The Central Bank of Iran says the point-to-point inflation in the second month of the year (April 21-May 20) rose by 59.7 compared to the same period last year.
The Ecoiran website quoted a Central Bank source last month who claimed inflation in the first Iranian month of the year (March 21-April 20) rose by 68.7%. Just in that one-month prices jumped 5.2 percent, with the previous month witnessing another substantial hike of 6.6 percent.
However, Mohammadreza Farzin, the Head of the Central Bank promised on Monday that inflation will have a noticeable decrease next month.
One year ago, the rial was trading at around 300,000 to the dollar, while in early May it dropped to as low as 550,000 but currently it stands at 490,000.
The rial’s catastrophic drop tells the story of inflation in Iran. The country must import a large part of its food, animal feed, medicines, raw materials, and finished goods it needs. As the local currency loses value, imports become more expensive and higher prices have to be passed on to consumers.
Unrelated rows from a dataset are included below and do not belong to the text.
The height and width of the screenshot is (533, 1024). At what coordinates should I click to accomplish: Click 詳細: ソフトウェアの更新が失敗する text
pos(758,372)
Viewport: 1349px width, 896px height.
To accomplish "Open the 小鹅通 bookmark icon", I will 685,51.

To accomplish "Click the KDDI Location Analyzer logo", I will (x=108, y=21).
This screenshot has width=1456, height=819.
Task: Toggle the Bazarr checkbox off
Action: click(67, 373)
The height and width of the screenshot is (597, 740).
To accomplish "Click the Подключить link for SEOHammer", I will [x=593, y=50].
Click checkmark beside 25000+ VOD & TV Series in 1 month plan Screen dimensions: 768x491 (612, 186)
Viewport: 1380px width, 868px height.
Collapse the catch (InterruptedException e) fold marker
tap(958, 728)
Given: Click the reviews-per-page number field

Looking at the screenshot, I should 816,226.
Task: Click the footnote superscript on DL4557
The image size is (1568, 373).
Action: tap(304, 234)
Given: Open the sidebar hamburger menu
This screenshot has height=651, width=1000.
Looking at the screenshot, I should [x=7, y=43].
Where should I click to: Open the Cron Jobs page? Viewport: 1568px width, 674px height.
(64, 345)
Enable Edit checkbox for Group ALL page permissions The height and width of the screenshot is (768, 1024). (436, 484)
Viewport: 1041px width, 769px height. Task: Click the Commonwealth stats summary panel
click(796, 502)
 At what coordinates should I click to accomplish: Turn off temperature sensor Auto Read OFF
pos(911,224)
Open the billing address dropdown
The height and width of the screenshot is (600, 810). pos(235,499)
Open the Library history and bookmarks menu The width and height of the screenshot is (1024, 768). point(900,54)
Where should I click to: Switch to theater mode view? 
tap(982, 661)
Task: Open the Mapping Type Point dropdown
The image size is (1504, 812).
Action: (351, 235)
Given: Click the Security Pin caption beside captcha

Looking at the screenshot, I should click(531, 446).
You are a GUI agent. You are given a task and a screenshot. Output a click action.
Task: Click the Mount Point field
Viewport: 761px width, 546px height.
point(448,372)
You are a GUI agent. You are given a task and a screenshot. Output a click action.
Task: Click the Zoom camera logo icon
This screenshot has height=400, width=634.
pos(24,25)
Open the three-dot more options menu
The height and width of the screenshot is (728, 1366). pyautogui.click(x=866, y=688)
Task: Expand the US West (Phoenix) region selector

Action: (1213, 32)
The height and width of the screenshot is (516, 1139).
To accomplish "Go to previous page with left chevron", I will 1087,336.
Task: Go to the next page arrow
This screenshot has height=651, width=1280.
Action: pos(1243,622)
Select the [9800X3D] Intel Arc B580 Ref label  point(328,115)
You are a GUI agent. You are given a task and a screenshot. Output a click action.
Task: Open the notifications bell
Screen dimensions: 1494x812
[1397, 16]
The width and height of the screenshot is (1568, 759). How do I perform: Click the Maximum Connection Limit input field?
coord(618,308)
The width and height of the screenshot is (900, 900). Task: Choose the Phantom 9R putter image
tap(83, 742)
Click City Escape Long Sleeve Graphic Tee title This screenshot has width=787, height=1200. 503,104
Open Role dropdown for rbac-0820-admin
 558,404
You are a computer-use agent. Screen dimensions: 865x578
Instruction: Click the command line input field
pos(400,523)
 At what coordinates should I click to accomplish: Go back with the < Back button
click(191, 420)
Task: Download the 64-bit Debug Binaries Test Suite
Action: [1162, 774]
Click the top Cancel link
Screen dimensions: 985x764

Although large-scale anti-regime protests in the fall of 2022 were driven by social and political oppression, the current economic crisis is also making hopeless young people restive. Also, labor unrest began to rise in 2023, as workers’ real incomes declined in value.
Price inflation is highest in the food sector, which even last year was estimated to have been between 70-100 percent. Recent reports have spoken of lower-income families cutting down on nutritious food and being unable to afford many types of fruits and vegetables.